● **Testo citato**:
◆ ◆ ◆

Con testamento, una donna lascia alcuni beni alla sorella e dispone a favore del marito l’usufrutto su beni immobili. L’uomo conviene in giudizio la sorella della moglie e il di lei marito, al fine di far dichiarare la nullità del testamento e la riduzione degli atti compiuti inter vivos dalla moglie a favore della sorella (tra cui il trasferimento di un immobile, un atto di divisione di altro immobile, elargizioni di denaro et similia), in quanto dissimulanti delle donazioni lesive della quota di legittima a lui riservata. In primo grado, è stata respinta la domanda di simulazione; inoltre, la disposizione testamentaria a favore del marito è stata qualificata come legato in sostituzione di legittima ed è stata rigettata la domanda di riduzione, stante la mancata rinuncia del legato in forma scritta. In sede di gravame, è stata confermata la decisione di prime cure, infatti, la disposizione testamentaria non è un’istituzione di erede – come sostenuto dal marito – ma un legato, che si acquista automaticamente; la rinuncia ad un legato di immobile che fa già parte del patrimonio del legatario deve avvenire in forma scritta (ex art. 1350 n. 5 c.c.) e la proposizione dell’azione di riduzione non costituisce una manifestazione della volontà di rinunciare al legato.

Si giunge così in Cassazione.

Premessa: la quota disponibile e la quota di legittima

Per comprendere l’istituto del legato in sostituzione di legittima, è necessaria una premessa di ordine generale in materia di successione.

La legge non lascia piena libertà al soggetto di disporre dei propri beni per quando avrà cessato di vivere, infatti, esiste:

  • la quota disponibile di cui il soggetto può disporre come preferisce,
  • e la quota indisponibile (o di legittima o di riserva) che viene riservata dalla legge a soggetti determinati, i cosiddetti legittimari.

◆ ◆ ◆

● **Materiale di partenza**:
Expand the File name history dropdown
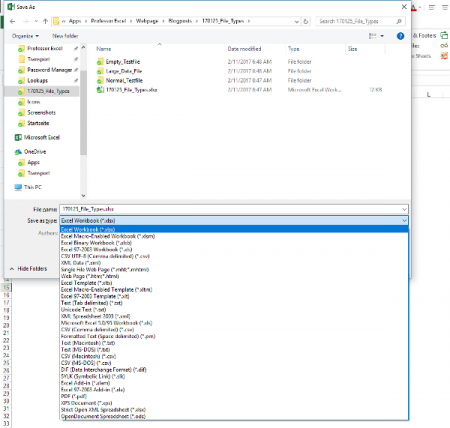450x428 pixels. pos(404,209)
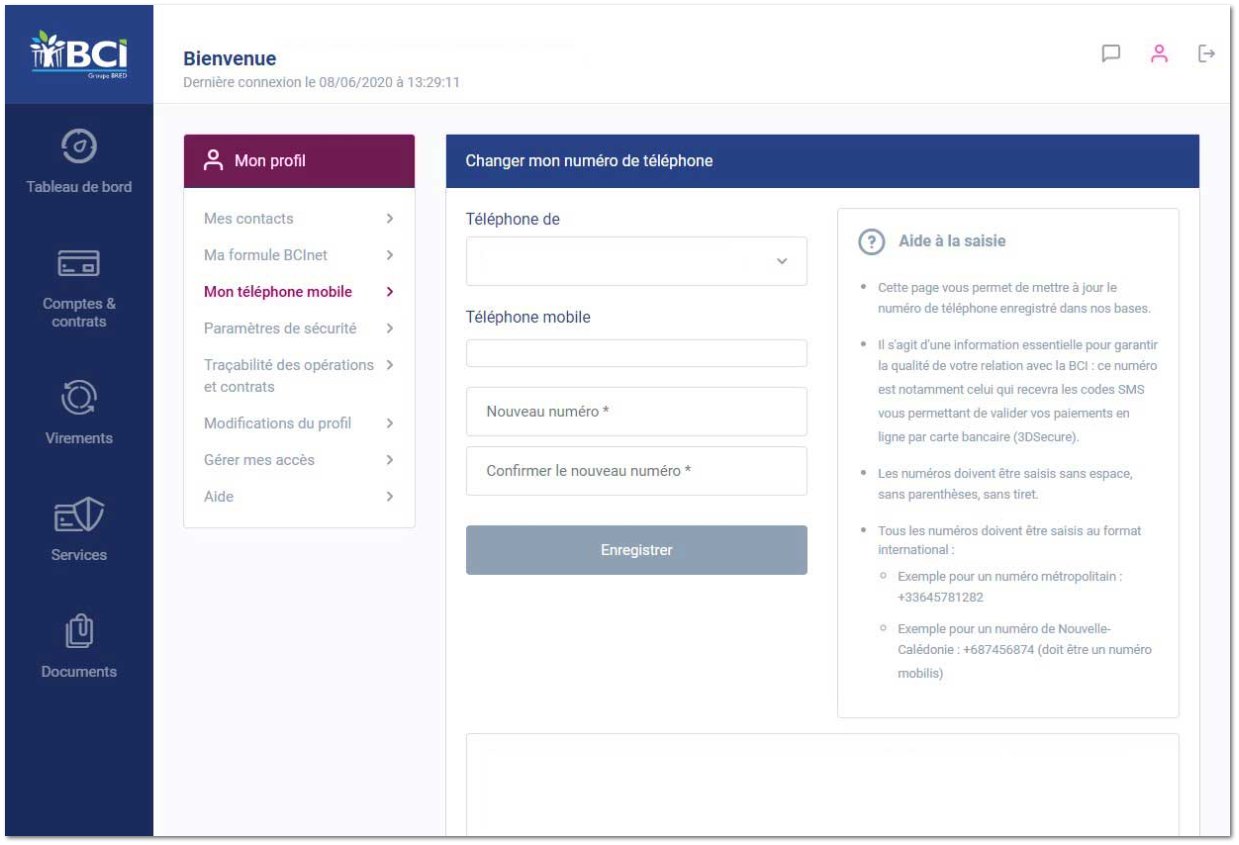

◆ ◆ ◆

● **Consegne dell'esercizio**:
(a) Traduci in inglese questa frase del testo citato: "Per comprendere l’istituto del legato in sostituzione di legittima, è necessaria una premessa di ordine generale in materia di successione."
(b) Riporta parola per parola il passo del testo citato che comincia con le parole "Per comprendere l’istituto" e termina con "i cosiddetti legittimari.".
Le righe non hanno alcun legame con il testo citato.

● **Risposte ai compiti**:
(a) To understand the institution of the legacy in lieu of the reserved share, a general preliminary remark on the law of succession is necessary.

(b)
Per comprendere l’istituto del legato in sostituzione di legittima, è necessaria una premessa di ordine generale in materia di successione.

La legge non lascia piena libertà al soggetto di disporre dei propri beni per quando avrà cessato di vivere, infatti, esiste:

  • la quota disponibile di cui il soggetto può disporre come preferisce,
  • e la quota indisponibile (o di legittima o di riserva) che viene riservata dalla legge a soggetti determinati, i cosiddetti legittimari.